More than half of taxpayers who receive refunds decide to save or invest the money, according to a 2022 survey by Lendingtree. If you’re among the millions of Americans who plan to do one of these things, you might be thinking about putting the money in a high-yield savings account or investing in the stock market.
To be sure, both of those are excellent uses of your tax refund check. But there’s one way you might consider saving and investing at the same time: by purchasing I bonds.
A risk-free income investment
I bonds — formally known as Series I Savings Bonds — are a special type of savings bond issued by the U.S. government. They are designed to protect your savings from the damaging effects of inflation, with an inflation-based interest rate that changes every six months.
There are two parts to the yield paid by I bonds. There is a fixed-rate component, which is 0.40% for the life of any I bonds purchased through the end of April 2023. There is also a variable interest rate, which is 6.49% for I bonds purchased through the end of April and is guaranteed for the first six months. The fixed and variable component are added together to calculate the I bond’s yield every six months.
Let’s say you buy an I bond with your tax refund on March 1. You would get a guaranteed 6.89% yield through the end of August, at which point the yield would change to 0.40% plus whatever the then-current inflation adjustment is, and it would remain that way for the next six months.

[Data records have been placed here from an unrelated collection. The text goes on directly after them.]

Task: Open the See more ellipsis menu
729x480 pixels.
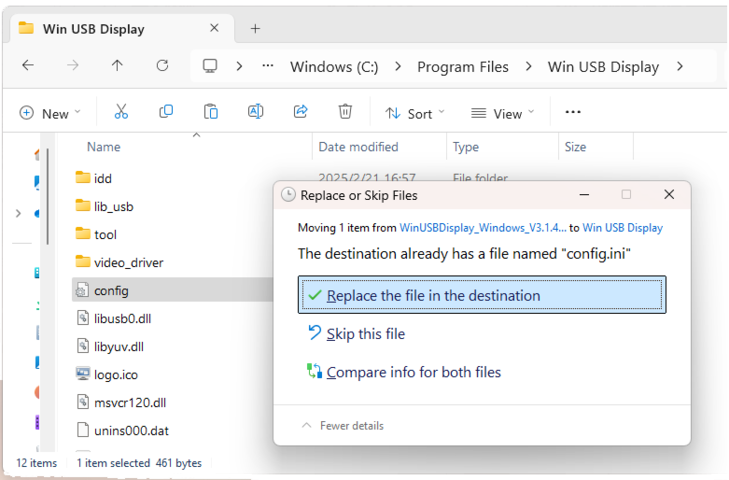Action: pos(573,113)
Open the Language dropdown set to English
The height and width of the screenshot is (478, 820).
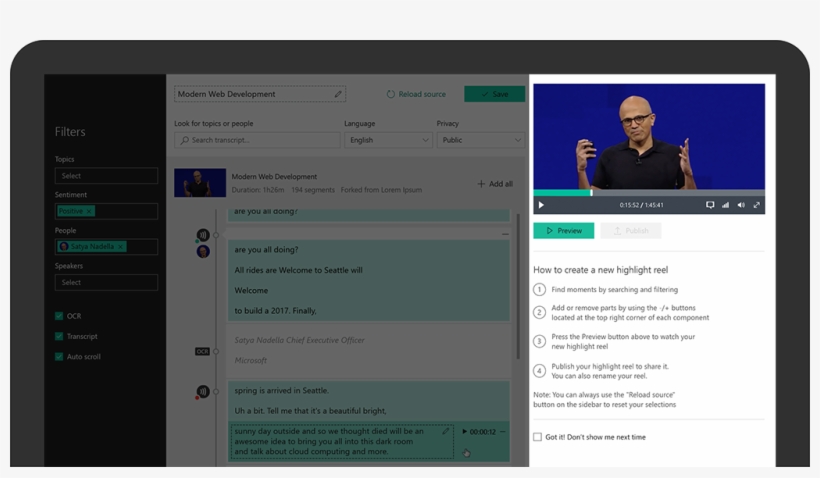388,140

There are some downsides to consider
There’s no such thing as a perfect investment, so it’s important to know the downsides.
For one thing, I bonds are intended as long-term investments. You cannot cash them in for at least a year. And if you decide to cash them in within the first five years, you forfeit the prior three months’ worth of interest.
It’s also possible inflation could completely disappear after a couple months, and after six months your I bonds could pay next to nothing — and you can’t get your money out for another six.
Tax refunds give I bond investors an edge
Another drawback to I bonds is that they are limited. For example, if you have $1 million sitting around, you can’t just use it all to buy I bonds and enjoy a guaranteed 6.89% return. The Treasury limits I bond purchases to $10,000 per year per person.
However, this is the limit for electronic I bonds. There’s a special rule that allows for an additional $5,000 in paper I bonds if they are purchased with a tax refund. You don’t need to use your entire refund, and you can request I bonds in $50 increments. And to be clear, this is in addition to the standard $10,000 limit.
In other words, by using your tax refund to purchase I bonds, the total annual limit per person effectively increases from $10,000 to $15,000. That’s why it can be such an excellent way to put your tax refund to work.
The bottom line on using your tax refund for I bonds
I bonds allow you save your tax refund in a vehicle that is just as safe as a savings account, but with a higher yield during inflationary periods. There are some drawbacks, but these are excellent instruments that can help protect your money’s purchasing power. If you’re trying to decide the best way to put your tax refund to work, you might want to consider I bonds — especially if you’ve already maxed out the $10,000 annual limit.